Saved data entries
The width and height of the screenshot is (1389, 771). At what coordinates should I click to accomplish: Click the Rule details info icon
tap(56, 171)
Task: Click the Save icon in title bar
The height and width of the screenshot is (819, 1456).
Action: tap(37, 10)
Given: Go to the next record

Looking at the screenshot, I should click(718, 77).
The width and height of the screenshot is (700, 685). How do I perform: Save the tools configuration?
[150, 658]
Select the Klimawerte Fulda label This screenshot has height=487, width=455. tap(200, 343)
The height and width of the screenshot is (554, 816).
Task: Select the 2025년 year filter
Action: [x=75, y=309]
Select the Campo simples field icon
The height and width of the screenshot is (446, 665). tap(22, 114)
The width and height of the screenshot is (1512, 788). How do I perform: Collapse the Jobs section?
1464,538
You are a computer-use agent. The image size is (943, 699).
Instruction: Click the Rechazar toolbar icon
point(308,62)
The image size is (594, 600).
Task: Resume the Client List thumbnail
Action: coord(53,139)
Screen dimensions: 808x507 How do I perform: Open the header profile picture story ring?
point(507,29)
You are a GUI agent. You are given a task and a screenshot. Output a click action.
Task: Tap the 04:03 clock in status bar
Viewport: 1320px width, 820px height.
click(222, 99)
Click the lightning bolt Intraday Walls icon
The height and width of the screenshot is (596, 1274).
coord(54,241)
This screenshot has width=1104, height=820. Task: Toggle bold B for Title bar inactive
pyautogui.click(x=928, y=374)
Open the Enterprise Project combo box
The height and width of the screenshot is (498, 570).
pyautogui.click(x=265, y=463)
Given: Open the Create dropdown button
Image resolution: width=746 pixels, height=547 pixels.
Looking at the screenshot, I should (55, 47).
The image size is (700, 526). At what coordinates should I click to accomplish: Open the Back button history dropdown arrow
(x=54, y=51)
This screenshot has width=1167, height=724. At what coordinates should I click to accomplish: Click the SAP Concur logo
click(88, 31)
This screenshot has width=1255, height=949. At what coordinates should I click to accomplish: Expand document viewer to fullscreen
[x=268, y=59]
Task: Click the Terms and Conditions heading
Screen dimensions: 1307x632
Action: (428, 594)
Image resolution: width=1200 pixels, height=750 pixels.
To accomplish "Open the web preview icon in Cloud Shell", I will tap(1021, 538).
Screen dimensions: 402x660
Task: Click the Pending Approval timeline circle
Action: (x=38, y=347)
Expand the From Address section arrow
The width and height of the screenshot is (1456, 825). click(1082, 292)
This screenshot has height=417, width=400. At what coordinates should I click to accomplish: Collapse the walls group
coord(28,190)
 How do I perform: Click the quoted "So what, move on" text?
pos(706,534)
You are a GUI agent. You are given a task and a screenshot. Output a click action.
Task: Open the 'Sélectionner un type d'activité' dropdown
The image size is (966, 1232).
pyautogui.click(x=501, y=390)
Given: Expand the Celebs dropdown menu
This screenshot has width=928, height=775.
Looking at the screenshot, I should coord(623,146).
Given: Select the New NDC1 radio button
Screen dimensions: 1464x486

■ What you will do
Would you retype exactly the lines above, from the line with "Expand the From Address section arrow" to the line with "Given: Expand the Celebs dropdown menu", with both end lines kept and nothing more?

■ Answer section
Expand the From Address section arrow
The width and height of the screenshot is (1456, 825). click(1082, 292)
This screenshot has height=417, width=400. At what coordinates should I click to accomplish: Collapse the walls group
coord(28,190)
 How do I perform: Click the quoted "So what, move on" text?
pos(706,534)
You are a GUI agent. You are given a task and a screenshot. Output a click action.
Task: Open the 'Sélectionner un type d'activité' dropdown
The image size is (966, 1232).
pyautogui.click(x=501, y=390)
Given: Expand the Celebs dropdown menu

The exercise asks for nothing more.